I arrive at the building at 7 a.m., put on the mask that continues to fog my glasses and report to my classroom, where there’s no one else there, nor will there be anyone else here today. My classroom, which is at the end of the hallway and has a bit of a prison-cell motif—I’m not a decorator—with its white cinderblock walls and a newfound scent of isolation, feels eerie and unnatural without my students.
The bright lights in the next classroom beam through the cracks of the door that separates the rooms. Lindsay, my work neighbor, arrived early. I open the adjoining door, and Lindsay is sitting at her desk, fidgeting with the video camera that arrived on Friday, trying to figure out how to use the thing.
“Are you ready to collaborate, Lindsay?” I ask, still wearing my mask and from far more than six feet away. “We’re going to collaborate our asses off!” While Lindsay and I don’t teach a single common course, obviously this is why we’re here in the building.
“A day without collaboration is a day that never was, Nate,” she says.
“I feel the exact same way,” I say. “After we finish our remote classes, we’ll collaborate like the world is coming to an end.”
Lindsay flashes an uneasy smile.
“Bad choice of words.”
My first class of the year is my homeroom, a group of seniors that I’ve had as advisees since they were freshmen. I sign on to Google Meet and wait as their faces popped up, one at a time, in the grid on my screen.
Before I could welcome them back to the aberration that’s starting their senior year, Katie, a normally reticent girl, chimes in. “Oh my God, Graziano, are you at school?”
“Yes,” I say and turn and run my fingers over the cinderblock wall. “Yes, I am.”
“Why aren’t you teaching from home?” she asks.
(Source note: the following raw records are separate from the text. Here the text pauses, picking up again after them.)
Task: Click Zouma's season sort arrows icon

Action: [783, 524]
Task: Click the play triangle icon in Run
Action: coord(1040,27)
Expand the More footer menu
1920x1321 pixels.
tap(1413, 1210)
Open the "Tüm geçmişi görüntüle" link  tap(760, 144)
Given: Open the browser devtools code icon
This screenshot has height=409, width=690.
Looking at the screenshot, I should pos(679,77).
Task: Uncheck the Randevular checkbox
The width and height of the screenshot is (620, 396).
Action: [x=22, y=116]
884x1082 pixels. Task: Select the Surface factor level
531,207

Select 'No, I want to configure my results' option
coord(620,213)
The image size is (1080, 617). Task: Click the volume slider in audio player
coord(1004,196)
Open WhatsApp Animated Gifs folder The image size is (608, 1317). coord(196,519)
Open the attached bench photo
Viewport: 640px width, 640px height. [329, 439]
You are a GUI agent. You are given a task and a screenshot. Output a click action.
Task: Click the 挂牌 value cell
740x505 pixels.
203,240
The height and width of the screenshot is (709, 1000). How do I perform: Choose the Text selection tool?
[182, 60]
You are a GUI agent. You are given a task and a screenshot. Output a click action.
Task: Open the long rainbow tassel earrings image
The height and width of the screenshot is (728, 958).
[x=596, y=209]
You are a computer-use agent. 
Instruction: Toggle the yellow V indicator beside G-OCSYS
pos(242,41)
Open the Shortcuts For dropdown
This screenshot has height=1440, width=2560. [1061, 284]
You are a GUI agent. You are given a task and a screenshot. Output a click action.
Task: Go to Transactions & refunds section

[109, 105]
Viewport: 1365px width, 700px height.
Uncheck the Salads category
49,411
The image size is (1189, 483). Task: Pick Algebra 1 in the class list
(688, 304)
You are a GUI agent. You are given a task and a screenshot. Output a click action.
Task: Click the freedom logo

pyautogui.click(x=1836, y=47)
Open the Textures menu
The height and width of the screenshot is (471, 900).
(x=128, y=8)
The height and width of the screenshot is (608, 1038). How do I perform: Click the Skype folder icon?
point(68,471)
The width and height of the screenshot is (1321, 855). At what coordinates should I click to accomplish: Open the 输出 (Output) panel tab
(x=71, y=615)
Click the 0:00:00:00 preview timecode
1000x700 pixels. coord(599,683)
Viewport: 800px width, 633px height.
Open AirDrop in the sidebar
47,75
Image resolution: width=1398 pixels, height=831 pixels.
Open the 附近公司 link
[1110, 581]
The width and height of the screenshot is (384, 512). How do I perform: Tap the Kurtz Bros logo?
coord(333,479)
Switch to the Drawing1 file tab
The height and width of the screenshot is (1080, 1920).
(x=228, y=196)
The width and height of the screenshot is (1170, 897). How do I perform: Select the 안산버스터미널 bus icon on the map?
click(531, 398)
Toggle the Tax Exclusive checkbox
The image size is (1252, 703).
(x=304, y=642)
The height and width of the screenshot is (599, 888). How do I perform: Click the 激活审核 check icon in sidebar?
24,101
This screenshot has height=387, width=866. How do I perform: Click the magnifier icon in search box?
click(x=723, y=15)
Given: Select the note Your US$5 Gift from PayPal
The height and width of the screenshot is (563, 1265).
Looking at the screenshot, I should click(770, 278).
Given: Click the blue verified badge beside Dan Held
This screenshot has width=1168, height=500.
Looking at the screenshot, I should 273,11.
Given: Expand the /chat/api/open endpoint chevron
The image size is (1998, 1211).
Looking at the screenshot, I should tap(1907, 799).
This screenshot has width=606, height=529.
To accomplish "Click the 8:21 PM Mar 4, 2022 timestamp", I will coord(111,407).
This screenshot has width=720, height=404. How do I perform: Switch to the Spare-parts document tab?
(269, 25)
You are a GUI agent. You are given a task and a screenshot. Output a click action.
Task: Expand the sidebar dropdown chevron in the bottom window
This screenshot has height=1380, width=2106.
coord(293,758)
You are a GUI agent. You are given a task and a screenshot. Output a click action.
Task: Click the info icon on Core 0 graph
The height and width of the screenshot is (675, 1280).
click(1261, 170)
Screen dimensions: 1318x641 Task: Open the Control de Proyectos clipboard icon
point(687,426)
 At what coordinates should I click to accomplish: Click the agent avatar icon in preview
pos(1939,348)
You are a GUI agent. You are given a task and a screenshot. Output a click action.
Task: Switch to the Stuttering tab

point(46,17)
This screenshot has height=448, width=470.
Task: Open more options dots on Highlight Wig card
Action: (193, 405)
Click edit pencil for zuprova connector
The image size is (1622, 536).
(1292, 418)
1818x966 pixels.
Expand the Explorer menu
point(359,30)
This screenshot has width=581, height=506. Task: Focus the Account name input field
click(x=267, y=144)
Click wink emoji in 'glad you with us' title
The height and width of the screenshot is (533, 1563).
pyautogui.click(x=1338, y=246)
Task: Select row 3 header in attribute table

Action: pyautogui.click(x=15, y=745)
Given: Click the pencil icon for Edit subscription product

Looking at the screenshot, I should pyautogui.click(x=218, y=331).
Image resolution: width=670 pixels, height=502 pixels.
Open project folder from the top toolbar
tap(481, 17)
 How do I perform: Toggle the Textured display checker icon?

I pause to remember my line. “Collaboration, kids! I’m in this building, every day for the next two weeks to do some serious socially-distanced collaboration with my colleagues. May I remind you that there is no ‘I’ in ‘team.’”
“No, but there’s a ‘me,’” Katie adds.
“I guess you’re right,” I say, defeated.
The rest of the remote learning first day passes without incident, a flurry of Google Meets and grids and boxes—some with live human faces and others, with the video camera turned off, a sundry sequence of avatars.
While spending the morning in an uncomfortable desk chair that has stiffened up my back, a dull knot throbbing at the base of my spine, I know that abundant recompense—to steal a line from Wordsworth—awaits at the end of the day.
Moving like an old man whose cane was thrown into a bonfire, I make my way to the door separating my room from Lindsay’s classroom. Mask on, of course. Lindsay is sitting at her desk, looking like a dog peed on her foot. “I’m beat,” she says. “I could really use a nap.”
“I’m tired, too,” I say. “I think I’m heading home. But tomorrow, we’ll do some serious collaborating!”
“Hell yes! Tomorrow, we collaborate!”
I raise my hand and Lindsay raises hers, and we swat the air in front of us, the perfect socially distanced COVID-high five.